■ WHAT YOU HAVE TO DO:
Which lines among the items below begin at the line that contains "Select the Fibonacci retracement drawing tool" and end with the line that contains "pyautogui.click(x=479, y=480)"? Copy those lines out exactly, including both of them.
········
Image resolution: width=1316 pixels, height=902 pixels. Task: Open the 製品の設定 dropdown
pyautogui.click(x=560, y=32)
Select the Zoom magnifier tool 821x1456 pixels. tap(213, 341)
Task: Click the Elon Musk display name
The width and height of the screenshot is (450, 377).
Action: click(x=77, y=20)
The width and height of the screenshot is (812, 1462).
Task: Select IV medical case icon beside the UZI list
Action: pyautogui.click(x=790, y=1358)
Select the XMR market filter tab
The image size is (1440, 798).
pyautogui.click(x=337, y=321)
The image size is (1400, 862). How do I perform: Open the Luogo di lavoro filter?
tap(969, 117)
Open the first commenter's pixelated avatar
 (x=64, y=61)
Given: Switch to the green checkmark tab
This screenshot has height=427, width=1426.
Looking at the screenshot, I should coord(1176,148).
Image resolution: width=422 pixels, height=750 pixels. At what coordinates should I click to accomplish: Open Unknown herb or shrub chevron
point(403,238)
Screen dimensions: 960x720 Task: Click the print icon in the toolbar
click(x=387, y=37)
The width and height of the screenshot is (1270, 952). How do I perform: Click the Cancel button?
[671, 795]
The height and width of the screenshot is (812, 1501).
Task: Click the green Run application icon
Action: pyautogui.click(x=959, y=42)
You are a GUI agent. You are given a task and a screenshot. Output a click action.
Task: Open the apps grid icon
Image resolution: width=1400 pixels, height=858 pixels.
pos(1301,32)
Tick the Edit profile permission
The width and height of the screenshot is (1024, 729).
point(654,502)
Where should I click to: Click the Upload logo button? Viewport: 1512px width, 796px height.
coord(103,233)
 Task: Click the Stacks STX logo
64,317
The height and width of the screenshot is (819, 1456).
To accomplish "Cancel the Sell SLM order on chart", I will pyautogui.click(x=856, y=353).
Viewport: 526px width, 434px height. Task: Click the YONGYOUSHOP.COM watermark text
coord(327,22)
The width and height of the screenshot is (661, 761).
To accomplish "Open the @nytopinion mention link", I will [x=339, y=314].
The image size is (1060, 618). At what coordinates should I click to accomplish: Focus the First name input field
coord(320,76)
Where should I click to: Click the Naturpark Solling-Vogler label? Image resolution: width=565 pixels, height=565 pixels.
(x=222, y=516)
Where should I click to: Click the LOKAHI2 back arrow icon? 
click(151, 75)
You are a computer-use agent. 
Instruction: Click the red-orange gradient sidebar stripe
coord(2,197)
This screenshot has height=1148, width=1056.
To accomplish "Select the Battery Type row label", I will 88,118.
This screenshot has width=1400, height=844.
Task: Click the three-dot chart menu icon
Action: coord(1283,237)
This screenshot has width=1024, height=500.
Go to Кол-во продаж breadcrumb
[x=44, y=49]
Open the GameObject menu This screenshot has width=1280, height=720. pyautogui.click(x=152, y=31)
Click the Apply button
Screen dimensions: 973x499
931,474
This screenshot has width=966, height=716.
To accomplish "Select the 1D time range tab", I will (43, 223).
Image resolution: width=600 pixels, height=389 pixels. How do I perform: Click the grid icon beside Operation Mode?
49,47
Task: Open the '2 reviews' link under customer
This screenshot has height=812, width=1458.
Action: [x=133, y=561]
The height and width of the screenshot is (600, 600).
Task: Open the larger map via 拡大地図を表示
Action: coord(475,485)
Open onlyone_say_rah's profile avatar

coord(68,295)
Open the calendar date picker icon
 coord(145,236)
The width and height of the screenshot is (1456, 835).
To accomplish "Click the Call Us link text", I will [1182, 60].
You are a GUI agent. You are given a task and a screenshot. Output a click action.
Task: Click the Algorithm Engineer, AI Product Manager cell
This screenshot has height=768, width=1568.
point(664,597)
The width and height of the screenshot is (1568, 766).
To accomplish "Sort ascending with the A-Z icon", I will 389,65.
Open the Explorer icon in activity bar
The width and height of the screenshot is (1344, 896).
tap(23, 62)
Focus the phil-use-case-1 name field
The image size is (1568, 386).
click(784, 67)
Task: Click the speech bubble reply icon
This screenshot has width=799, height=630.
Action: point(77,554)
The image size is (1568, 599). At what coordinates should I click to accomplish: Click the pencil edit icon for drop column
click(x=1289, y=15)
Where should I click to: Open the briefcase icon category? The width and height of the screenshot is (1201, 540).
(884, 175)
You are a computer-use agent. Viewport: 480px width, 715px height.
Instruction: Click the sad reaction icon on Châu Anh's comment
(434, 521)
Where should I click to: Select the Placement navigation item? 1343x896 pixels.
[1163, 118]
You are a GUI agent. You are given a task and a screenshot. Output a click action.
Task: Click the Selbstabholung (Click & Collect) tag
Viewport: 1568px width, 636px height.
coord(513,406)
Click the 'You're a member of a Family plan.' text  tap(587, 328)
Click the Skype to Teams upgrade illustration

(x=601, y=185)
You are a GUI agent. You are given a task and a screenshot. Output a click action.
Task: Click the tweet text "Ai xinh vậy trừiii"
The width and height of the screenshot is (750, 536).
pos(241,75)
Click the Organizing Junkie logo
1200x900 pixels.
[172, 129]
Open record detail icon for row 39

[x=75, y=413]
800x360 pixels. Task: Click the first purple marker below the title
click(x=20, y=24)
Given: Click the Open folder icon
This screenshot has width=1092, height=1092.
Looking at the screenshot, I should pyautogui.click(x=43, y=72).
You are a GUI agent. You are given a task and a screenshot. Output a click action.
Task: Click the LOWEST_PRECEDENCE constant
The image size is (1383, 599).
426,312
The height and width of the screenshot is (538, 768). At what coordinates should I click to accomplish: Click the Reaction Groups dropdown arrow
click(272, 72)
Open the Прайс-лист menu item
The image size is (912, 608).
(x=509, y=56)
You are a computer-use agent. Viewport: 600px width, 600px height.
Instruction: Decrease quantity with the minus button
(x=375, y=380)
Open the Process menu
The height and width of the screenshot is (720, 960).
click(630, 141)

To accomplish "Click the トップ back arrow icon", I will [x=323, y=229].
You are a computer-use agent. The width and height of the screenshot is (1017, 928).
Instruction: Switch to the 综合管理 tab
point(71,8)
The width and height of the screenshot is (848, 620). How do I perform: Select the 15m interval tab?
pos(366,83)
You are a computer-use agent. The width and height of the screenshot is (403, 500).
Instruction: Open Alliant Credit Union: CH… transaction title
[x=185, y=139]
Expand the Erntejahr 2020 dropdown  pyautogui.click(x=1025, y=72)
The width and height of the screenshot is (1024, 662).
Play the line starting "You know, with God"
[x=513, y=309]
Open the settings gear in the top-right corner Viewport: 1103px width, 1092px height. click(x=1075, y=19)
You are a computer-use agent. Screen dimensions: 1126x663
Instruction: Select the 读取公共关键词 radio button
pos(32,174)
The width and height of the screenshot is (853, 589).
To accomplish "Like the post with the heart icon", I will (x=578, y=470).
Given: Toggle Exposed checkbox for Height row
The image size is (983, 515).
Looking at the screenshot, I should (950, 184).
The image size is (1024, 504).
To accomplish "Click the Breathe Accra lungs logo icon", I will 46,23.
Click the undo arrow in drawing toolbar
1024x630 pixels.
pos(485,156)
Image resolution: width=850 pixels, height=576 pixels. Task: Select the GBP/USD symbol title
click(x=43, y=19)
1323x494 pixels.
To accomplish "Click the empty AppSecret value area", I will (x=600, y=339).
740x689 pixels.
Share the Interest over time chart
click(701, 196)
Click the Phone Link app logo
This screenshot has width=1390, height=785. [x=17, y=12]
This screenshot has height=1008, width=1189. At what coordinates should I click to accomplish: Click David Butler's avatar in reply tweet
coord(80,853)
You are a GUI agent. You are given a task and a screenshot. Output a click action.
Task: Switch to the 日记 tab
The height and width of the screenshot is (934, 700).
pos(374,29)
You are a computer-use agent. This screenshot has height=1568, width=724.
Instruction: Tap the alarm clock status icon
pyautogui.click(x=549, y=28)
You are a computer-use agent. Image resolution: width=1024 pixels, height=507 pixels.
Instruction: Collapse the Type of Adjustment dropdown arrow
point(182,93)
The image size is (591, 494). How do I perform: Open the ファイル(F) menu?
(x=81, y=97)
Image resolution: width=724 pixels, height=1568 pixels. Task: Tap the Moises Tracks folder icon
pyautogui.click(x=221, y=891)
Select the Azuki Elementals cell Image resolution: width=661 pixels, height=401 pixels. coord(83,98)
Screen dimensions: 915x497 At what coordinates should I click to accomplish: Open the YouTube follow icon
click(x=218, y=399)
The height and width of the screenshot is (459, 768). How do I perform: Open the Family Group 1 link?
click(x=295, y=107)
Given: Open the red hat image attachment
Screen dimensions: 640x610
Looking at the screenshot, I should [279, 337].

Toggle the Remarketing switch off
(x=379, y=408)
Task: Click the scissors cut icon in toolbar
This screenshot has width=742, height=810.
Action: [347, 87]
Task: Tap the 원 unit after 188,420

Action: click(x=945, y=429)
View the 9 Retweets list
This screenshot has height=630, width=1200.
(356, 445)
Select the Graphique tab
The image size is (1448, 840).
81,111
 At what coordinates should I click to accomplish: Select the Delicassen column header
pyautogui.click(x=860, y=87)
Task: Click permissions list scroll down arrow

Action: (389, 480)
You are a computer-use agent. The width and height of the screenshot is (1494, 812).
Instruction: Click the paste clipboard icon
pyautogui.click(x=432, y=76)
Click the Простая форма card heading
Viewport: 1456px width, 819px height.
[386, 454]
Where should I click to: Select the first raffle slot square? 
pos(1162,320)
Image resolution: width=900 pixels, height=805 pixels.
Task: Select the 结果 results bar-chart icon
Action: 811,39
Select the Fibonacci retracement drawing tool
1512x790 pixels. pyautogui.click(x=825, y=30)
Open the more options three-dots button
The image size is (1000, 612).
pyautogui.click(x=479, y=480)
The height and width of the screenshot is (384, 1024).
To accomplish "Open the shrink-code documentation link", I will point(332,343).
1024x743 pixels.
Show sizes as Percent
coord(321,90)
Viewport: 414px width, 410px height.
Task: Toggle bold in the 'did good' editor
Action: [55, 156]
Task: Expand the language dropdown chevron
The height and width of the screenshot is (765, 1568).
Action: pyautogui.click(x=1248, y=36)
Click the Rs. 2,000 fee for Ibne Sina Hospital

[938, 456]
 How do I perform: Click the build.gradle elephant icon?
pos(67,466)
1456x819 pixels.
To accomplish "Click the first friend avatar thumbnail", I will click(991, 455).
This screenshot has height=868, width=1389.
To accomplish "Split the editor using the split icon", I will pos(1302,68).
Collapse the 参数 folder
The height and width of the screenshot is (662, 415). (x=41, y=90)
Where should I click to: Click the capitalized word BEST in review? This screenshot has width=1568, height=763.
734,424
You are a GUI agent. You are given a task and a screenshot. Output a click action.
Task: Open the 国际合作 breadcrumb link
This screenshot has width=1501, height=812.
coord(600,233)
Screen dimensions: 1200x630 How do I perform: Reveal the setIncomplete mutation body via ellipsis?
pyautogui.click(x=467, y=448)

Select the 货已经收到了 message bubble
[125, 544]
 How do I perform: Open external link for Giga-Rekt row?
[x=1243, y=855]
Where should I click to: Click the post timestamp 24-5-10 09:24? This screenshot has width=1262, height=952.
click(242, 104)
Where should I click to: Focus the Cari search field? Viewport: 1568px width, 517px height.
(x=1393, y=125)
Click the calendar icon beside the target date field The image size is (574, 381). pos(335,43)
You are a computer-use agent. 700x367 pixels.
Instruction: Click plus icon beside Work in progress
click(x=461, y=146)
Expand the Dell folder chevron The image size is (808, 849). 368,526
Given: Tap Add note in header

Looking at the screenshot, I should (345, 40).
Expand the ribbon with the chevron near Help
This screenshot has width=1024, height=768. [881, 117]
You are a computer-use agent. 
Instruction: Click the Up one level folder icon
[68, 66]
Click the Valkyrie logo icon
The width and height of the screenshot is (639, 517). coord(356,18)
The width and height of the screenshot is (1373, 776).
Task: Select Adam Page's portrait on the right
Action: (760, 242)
········
■ RESULT BELOW:
Select the Fibonacci retracement drawing tool
1512x790 pixels. pyautogui.click(x=825, y=30)
Open the more options three-dots button
The image size is (1000, 612).
pyautogui.click(x=479, y=480)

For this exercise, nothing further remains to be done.